PROVIDED DATA:
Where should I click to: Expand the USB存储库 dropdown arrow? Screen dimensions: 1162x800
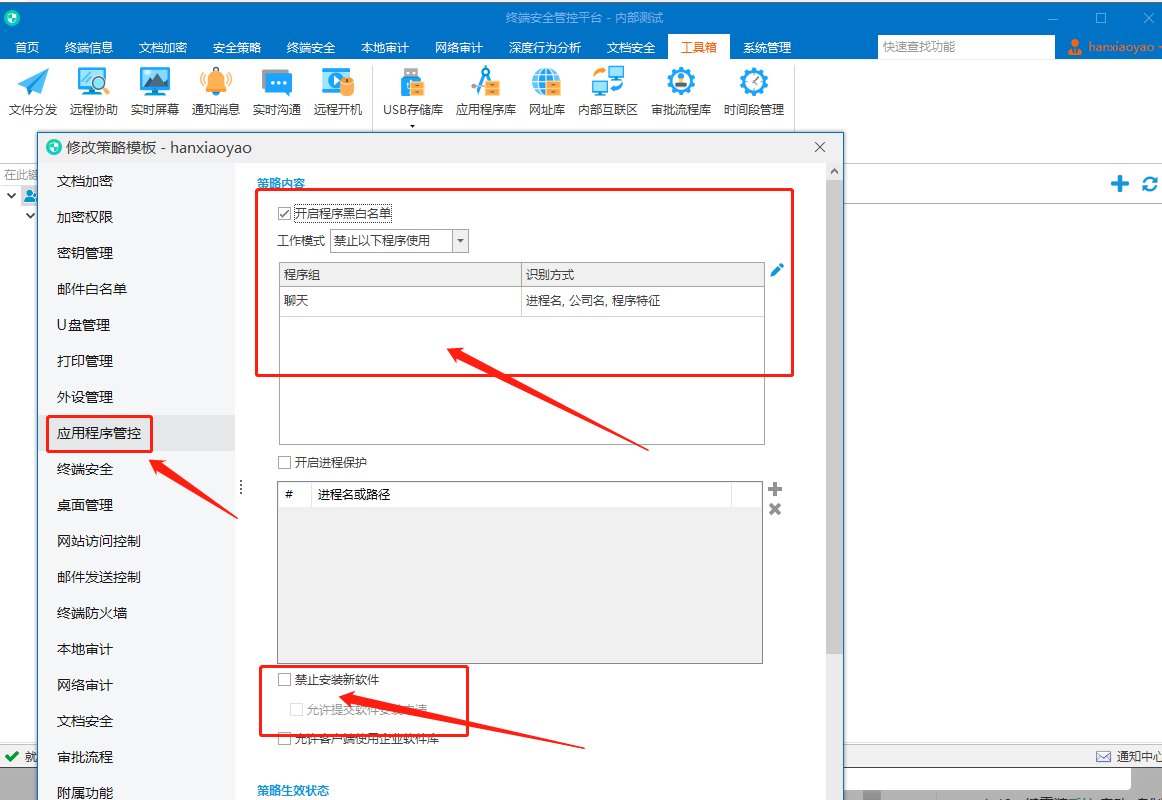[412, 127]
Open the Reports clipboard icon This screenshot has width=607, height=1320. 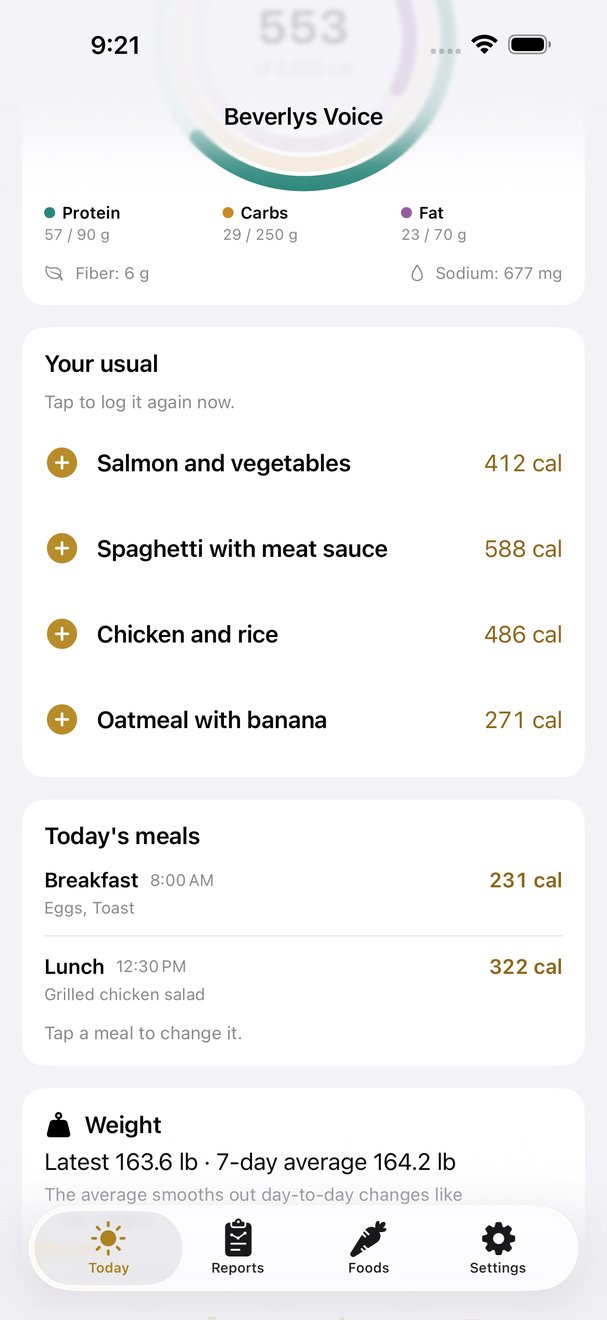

* * *

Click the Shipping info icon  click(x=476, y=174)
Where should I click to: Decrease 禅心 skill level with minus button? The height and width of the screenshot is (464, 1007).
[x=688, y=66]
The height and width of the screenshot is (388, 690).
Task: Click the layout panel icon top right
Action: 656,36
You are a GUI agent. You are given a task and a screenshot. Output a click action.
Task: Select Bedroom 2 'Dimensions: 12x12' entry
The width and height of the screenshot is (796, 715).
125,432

EXERCISE REQUIREMENTS:
Every line from the one with "Where should I click to: Expand" through the one with "Open the Reports" is to be reproduced exactly as written above, and the pictures are to be dropped.

ANSWER TO THE EXERCISE:
Where should I click to: Expand the USB存储库 dropdown arrow? Screen dimensions: 1162x800
[412, 127]
Open the Reports clipboard icon This screenshot has width=607, height=1320. 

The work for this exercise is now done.